That is quite an ask. I tried to answer your question, but I think some more research on your part might be in order ;)

You are asking less of a question and more for a class on how DNS works.

I did not provide pictures, but if you read my answer they should be easy for you to make.

Delegation

Take domain.com. For the purpose of this discussion you registerd domain.com with GoDaddy. You have a website hosted by another company. Your website is www.domain.com.

You have decided that you want your zone file to be hosted by the same company that hosts your website content.

By default, your zone file is hosted where your domain is registered. For you to have the server that hosts your website content host your zone file you would login to GoDaddy and configure DNS delegation. That would require you to enter the Fully Qualified Domain Name (FQDN) of the name servers provided by the company that is hosting your website content.

When someone queries www.domain.com the request goes to GoDaddy who says you need to contact the name servers of the company that hosts the website content.
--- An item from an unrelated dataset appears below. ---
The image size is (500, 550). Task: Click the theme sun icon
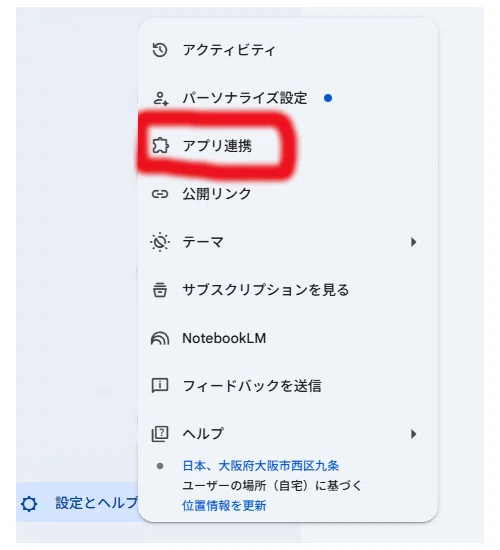click(160, 242)
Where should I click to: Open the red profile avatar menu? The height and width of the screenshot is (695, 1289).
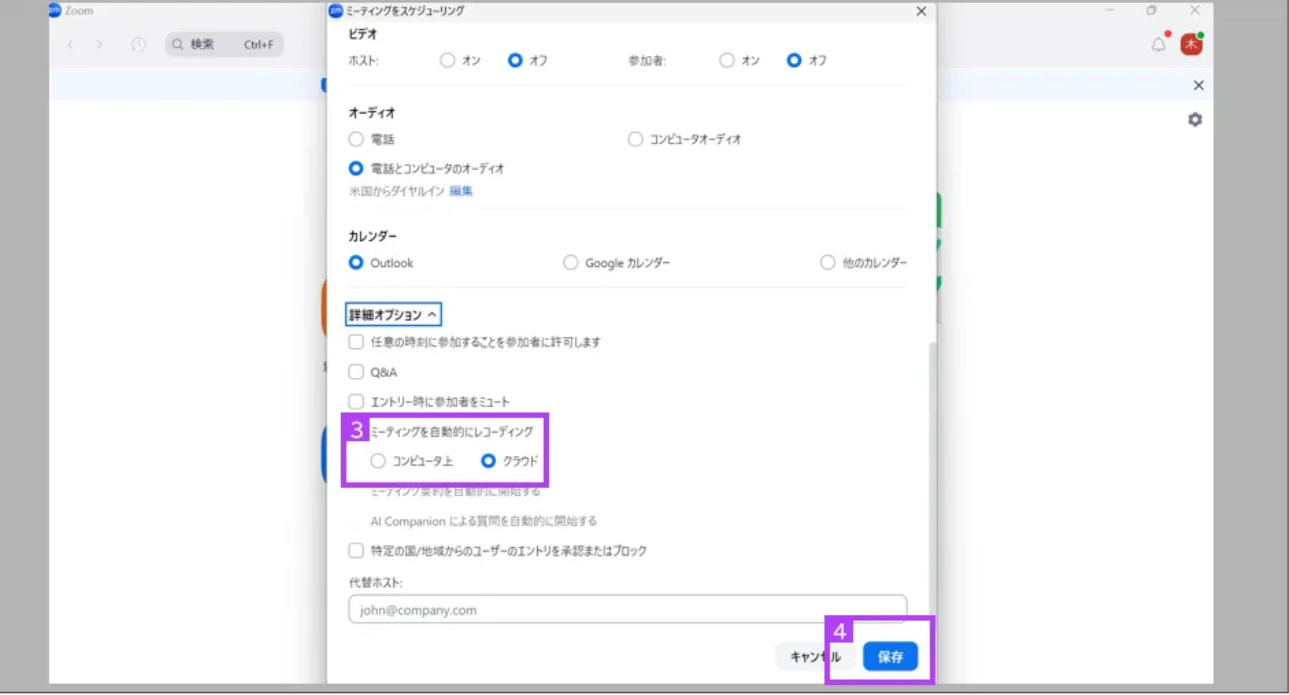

GoDaddy provides the records for the name servers.

The query then obtains the information from the name servers that were specified.

Forwarding

DNS forwarding is something that a DNS server with forwarding configured does.

For our discussion we will say your internal domain name is network.com. If a computer in your network asks for server.network.com, your DNS server in your office that is the authoritative server for network.com will resolve the request. If a computer in your network asks for www.example.com, the request will first go to your DNS server in your office and the DNS server will say, I do not have any information for example.com, so you need to go to an external DNS server. The external DNS server is the forwarder.

So your DNS server in your office (ns.network.com) manages the zone file for network.com. If a request is made for something in the domain network.com ns.network.com is going to do the resolution. If a request is made for a zone that ns.network.com does not manage then ns.network.com says I don't know anything about the domain you need records to but here is the DNS forwarder that you need to get the records from. So if Google is your DNS forwarder then the request would be forwarded to Google. Google would then process the resolution request and provide a response.

Conditional Forwarding

Conditional forwarding is similar to forwarding except instead of forwarding all DNS requests that the DNS server cannot resolve to an external DNS server it only forwards DNS requests for specific domains.

So let's say you have a DNS server in your office (ns.network.com) and it has a DNS forwarder 8.8.8.8 (this is the public IP address for a Google public DNS server) but you want DNS requests for client.com to go to ns.client.com, then you would create a conditional forwarder that says DNS requests for client.com go to ns.client.com. If you do that even though ns.network.com cannot resolve desktop.client.com it will not be forwarded to Google but it will be forwarded to ns.client.com.

Stub Zone

A Stub Zone is a DNS zone file that contains the bare minimum DNS records so it can respond to queries. Usually a Stub Zone has a Start of Authority (SOA) record and Name Server (NS) records. This is useful if you have two different DNS servers each managing a zone and the two DNS servers need to talk with each other so each network can communicate with the other using internal DNS.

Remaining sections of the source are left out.